Passage to read.
◇ ◇ ◇ ◇ ◇ ◇ ◇

I would like to double-check the theory and reassure myself only to brag to future generations about my proven opinion.
Zeit and zaatar are all we need to survive.
I am such an extraordinary man.
Staring at the bowls of zeit and zaatar at this very moment, I wonder about the reasons behind my chauvinist admiration. Perhaps the strength of zeit and zaatar stems from their simple local components, how deeply close I feel to the olive tree and the abundance of zaatar on top of the nearby hills. Although I’m aware my statement is naïve, I claim there is a particular truth: a Palestinian will never starve if they rely on zeit and zaatar for legendary strength.
Legends are my last resort.
My childish self was playing with the zeit and zaatar as the unwelcome noise from the occupation’s drone lingered in the background. The drone roamed the sky of Ramallah on this intense day of 2020, Palestinian Land Day.
The drone’s noise is terrifying if you think about it separately. However, it sounded somehow normal against the more terrifying global pandemic; besides other, short-term priorities already occupied my mind.
How do these tools of conquest continue to be used—I mean, the noise of the drone—while the global pandemic is still at our doors and windows?
During this break that the virus imposed on us, everything is quiet and distant except for my thoughts about zeit and zaatar and the background noise of that drone.
What has remained from the occupation’s tools except for my fear of it?
There is relative safety. I am far enough from the nearest soldier, sitting at the table, staring at my bowls of zeit and zaatar after the other dishes are now empty. Otherwise, I am not doing much these days, except sitting at this table, writing.

◇ ◇ ◇ ◇ ◇ ◇ ◇

[Dataset entries]
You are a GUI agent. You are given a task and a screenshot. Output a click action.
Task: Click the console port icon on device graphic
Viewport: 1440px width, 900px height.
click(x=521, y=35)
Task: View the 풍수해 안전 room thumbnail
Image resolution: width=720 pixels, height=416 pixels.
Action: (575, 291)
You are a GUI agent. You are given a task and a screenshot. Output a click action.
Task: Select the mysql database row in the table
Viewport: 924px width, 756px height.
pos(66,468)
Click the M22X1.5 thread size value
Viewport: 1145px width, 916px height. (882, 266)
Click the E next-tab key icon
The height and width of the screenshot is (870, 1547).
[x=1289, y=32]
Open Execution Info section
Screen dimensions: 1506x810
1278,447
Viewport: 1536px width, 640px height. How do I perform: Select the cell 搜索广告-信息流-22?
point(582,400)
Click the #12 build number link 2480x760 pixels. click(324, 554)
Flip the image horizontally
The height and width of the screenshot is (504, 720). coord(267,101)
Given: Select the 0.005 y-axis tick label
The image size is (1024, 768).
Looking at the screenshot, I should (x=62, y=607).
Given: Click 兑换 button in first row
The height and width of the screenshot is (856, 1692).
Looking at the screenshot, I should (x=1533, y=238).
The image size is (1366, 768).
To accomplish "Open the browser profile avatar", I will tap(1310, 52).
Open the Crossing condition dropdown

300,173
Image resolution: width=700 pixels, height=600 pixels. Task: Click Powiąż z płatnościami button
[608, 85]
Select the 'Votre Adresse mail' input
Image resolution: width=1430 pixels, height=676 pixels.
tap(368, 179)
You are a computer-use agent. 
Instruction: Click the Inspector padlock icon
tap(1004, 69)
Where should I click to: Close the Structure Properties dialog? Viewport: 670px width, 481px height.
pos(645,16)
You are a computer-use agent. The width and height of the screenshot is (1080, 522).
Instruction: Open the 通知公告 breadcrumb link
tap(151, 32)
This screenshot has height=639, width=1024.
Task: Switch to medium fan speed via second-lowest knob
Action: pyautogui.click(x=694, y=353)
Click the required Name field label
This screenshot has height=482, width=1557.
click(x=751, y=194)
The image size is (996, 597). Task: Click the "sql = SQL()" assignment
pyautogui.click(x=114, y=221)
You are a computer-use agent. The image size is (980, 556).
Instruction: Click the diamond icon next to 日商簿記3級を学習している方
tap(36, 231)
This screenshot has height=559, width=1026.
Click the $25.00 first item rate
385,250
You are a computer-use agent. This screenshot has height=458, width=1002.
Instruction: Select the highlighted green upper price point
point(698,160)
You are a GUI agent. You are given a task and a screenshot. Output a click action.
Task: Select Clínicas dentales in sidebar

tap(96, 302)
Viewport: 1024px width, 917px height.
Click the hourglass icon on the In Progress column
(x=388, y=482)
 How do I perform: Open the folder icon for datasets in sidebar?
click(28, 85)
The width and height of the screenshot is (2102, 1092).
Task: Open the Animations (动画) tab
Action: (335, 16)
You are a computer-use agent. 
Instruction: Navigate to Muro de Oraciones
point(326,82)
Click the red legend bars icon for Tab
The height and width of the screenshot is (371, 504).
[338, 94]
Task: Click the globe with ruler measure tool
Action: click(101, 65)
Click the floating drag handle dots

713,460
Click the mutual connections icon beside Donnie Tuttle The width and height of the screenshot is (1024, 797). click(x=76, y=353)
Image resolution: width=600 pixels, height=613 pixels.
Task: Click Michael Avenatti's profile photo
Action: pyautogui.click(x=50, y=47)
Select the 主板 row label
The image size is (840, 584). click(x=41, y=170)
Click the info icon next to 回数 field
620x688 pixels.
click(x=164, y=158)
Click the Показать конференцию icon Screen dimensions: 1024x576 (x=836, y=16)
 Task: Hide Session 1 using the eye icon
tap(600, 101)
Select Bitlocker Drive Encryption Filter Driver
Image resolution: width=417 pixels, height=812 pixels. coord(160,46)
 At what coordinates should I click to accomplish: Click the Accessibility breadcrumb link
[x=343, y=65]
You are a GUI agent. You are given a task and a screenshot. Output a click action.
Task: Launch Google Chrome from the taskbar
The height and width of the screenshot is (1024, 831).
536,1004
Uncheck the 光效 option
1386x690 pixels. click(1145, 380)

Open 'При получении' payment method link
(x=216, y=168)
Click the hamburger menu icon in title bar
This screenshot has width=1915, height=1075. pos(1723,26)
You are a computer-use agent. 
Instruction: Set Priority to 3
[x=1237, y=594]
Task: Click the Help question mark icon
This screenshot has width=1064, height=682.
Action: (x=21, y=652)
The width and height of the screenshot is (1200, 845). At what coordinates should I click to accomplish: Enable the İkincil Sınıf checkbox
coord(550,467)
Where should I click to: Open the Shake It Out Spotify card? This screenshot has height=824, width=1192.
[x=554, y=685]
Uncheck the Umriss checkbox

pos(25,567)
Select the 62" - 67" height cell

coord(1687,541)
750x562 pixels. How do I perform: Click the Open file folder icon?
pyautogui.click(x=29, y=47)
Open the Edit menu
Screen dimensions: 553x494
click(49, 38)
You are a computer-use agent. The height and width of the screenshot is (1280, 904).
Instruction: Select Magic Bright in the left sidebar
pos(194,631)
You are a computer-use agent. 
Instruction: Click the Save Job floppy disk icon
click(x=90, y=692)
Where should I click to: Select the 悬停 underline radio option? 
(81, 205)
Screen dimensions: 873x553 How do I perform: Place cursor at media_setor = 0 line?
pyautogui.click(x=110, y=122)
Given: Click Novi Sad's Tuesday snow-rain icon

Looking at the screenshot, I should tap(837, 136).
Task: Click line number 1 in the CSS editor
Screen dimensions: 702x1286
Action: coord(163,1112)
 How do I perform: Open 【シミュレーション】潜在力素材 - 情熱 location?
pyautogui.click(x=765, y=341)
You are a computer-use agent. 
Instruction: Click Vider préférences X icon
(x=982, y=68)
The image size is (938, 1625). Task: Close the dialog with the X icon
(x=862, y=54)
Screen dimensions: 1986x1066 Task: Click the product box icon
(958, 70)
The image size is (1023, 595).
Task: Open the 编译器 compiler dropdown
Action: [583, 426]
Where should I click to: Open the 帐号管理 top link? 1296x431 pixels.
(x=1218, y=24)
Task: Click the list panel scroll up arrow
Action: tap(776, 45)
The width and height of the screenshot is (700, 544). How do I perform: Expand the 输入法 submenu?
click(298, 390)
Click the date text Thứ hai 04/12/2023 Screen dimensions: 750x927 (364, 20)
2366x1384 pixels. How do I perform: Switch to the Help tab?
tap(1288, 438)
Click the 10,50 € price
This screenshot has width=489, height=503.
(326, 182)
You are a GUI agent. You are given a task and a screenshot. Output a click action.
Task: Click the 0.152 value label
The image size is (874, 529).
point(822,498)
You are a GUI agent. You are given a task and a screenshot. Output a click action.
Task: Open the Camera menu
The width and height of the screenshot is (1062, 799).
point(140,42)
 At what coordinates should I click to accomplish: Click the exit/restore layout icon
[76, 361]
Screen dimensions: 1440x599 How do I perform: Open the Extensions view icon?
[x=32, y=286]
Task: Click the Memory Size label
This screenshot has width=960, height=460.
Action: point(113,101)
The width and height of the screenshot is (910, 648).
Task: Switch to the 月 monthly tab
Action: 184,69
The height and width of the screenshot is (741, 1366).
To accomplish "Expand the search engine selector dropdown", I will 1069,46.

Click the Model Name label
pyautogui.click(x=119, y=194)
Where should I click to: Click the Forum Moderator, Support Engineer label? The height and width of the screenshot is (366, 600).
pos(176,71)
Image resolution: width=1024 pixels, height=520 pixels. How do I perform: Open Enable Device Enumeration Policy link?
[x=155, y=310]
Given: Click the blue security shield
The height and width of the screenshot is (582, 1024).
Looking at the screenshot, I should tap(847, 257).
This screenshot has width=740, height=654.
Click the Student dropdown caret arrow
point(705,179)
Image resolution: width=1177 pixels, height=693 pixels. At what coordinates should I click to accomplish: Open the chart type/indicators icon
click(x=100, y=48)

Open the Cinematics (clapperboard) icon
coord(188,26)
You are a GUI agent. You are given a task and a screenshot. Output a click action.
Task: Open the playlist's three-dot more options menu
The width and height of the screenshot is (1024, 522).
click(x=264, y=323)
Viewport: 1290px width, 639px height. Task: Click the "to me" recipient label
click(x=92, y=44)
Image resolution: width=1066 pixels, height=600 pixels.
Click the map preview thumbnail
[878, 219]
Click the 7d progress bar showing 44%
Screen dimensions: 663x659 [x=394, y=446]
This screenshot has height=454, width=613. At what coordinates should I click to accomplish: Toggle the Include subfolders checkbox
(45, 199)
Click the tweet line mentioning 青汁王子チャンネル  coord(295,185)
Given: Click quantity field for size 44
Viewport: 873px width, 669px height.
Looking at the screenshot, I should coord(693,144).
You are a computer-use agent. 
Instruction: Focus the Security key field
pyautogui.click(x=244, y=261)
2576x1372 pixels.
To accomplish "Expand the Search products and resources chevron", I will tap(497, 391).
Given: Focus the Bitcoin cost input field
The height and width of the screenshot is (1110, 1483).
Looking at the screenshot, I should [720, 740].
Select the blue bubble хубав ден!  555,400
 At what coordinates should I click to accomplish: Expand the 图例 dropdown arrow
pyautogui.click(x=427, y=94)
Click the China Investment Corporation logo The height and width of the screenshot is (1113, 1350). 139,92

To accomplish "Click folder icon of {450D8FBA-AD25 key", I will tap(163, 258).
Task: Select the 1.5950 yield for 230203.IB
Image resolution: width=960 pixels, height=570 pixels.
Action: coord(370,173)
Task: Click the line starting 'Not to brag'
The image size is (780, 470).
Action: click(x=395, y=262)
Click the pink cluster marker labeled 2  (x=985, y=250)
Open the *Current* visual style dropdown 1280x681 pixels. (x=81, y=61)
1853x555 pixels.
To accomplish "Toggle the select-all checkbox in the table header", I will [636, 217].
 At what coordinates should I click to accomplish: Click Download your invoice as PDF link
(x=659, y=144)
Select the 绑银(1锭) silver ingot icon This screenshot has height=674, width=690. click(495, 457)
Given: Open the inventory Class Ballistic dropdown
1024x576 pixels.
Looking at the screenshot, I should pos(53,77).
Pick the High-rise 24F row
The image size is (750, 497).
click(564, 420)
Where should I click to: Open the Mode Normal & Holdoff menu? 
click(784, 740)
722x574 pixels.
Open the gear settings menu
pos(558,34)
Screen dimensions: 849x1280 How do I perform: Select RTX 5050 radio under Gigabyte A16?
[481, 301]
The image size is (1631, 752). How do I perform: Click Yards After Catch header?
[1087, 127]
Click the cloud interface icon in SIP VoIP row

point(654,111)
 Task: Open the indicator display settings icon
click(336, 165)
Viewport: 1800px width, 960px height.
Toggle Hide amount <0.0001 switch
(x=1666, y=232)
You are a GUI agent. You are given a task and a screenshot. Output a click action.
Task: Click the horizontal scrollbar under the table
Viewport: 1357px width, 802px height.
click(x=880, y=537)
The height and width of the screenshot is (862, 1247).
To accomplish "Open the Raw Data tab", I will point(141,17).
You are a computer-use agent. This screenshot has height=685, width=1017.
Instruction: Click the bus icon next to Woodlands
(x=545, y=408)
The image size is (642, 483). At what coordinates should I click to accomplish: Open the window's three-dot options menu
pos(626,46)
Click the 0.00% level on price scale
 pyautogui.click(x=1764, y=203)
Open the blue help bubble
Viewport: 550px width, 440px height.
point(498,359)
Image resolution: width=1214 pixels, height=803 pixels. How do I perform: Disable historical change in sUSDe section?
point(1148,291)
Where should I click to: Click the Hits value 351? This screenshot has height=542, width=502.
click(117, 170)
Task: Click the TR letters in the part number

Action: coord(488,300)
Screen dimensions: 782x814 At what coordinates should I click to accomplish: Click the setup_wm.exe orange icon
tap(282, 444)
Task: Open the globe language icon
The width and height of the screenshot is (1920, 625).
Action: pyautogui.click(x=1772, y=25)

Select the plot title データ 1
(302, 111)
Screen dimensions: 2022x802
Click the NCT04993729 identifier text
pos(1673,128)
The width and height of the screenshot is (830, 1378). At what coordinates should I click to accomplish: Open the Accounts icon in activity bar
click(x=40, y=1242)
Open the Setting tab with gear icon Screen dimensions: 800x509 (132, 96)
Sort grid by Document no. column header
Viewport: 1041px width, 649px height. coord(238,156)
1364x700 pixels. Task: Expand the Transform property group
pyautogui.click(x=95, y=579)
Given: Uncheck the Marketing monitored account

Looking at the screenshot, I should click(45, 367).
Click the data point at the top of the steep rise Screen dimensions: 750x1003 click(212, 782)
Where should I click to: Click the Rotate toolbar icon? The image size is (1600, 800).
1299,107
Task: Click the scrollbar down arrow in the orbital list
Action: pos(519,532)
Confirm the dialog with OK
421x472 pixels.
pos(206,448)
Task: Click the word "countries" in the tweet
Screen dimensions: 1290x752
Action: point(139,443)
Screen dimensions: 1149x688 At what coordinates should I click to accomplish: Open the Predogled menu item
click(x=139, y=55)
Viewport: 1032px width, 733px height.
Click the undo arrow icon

◇ ◇ ◇ ◇ ◇ ◇ ◇

Copy out the passage about zeit and zaatar from "Staring at the" up to and including "my last resort.", word for word. Answer from the passage about zeit and zaatar and nothing else.

Answer.
Staring at the bowls of zeit and zaatar at this very moment, I wonder about the reasons behind my chauvinist admiration. Perhaps the strength of zeit and zaatar stems from their simple local components, how deeply close I feel to the olive tree and the abundance of zaatar on top of the nearby hills. Although I’m aware my statement is naïve, I claim there is a particular truth: a Palestinian will never starve if they rely on zeit and zaatar for legendary strength.
Legends are my last resort.